Secondly, over 60% of companies publish information on adequate wages and over 45% on working hours. However, only 4% are committed to paying, or currently pay, an adequate wage to their employees, and only 3% have a working hours policy in line with International Labour Organisation standards.

In other words, "there is a gap between what companies disclose about decent work and what society expects of them", says the WBA.

To remedy this, the international organisation calls on states to give priority to reducing the gap between the minimum wage and the living wage, by implementing policies guaranteeing regular reviews and adjustments of the minimum wage to bring it into line with the cost of living. It also suggests fostering inclusive wage-setting processes, promoting collective bargaining, implementing complementary social policies and providing support for SMEs.

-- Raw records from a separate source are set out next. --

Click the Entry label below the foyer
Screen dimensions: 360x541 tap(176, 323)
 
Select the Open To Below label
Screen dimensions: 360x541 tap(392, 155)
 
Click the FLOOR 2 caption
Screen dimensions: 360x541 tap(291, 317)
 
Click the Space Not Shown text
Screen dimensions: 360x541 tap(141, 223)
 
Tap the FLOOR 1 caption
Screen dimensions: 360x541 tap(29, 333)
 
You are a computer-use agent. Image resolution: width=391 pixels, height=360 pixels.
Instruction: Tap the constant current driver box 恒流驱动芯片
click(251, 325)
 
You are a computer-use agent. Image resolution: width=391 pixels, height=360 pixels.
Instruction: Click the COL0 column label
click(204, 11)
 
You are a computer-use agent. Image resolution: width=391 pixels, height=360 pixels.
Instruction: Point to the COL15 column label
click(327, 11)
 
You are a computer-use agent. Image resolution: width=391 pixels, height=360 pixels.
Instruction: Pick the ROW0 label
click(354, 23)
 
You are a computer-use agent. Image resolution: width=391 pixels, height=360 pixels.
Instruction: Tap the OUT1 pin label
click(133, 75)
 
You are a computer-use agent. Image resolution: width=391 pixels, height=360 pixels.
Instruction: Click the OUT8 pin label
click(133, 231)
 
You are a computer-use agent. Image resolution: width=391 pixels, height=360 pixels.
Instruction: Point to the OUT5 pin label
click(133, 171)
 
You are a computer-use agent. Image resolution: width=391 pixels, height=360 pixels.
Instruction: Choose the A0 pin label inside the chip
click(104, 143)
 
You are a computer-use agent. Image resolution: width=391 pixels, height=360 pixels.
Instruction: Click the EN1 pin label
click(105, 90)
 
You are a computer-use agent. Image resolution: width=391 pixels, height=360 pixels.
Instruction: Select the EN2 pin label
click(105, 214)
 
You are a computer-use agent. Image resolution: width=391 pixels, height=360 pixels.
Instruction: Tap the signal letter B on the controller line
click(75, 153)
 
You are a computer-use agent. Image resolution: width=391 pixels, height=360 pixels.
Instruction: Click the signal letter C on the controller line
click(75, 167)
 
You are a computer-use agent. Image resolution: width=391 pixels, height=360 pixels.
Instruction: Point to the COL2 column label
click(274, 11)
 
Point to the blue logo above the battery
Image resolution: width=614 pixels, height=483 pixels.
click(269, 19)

5% of SDG2000 disclose their lobbying expenses

Further figures: 11% of SDG2000s have a policy in place that publicly outlines a lobbying approach, and just 5% disclose the cost involved. Thus, on average, lobbying expenditure amounts to $14.4 million per year, "demonstrating the substantial investment companies make in policy influence", says the WBA.

And yet, according to the international organisation, transparency in this area is far from being a marginal issue. Indeed, "Stakeholders lack the information they need to hold companies to account on whether their commitments and efforts are out of step with their lobbying practices", says the WBA. "In addition, legislative pressure is increasing. The European regulation on corporate sustainability reporting requires companies subject to it (75% of SDG2000) to disclose information on their lobbying activities, including expenditure."

Results 60% higher in countries with human rights legislation

Thus, "regulation, guidance and pressure are essential to promote change", concludes the WBA. According to the report, companies headquartered in countries with human rights legislation score 60% higher on due diligence. Yet only 6% of companies have fully implemented these regulations. Among them, the WBA points to two trends. Companies:

  • "are predominantly from regions with strong government guidelines and human rights regulatory frameworks";

  • "tend to operate in high-impact sectors that have been subject to greater public scrutiny, and are better equipped with detailed human rights tools and guidelines".

Unsurprisingly, the WBA thus calls on governments to introduce and enforce minimum legal standards clarifying the responsibility of companies, irrespective of their size and activities, to take an effective approach to human rights compliance in line with the UN Guiding Principles and OECD Guidelines.

This document is auto translated by Deepl.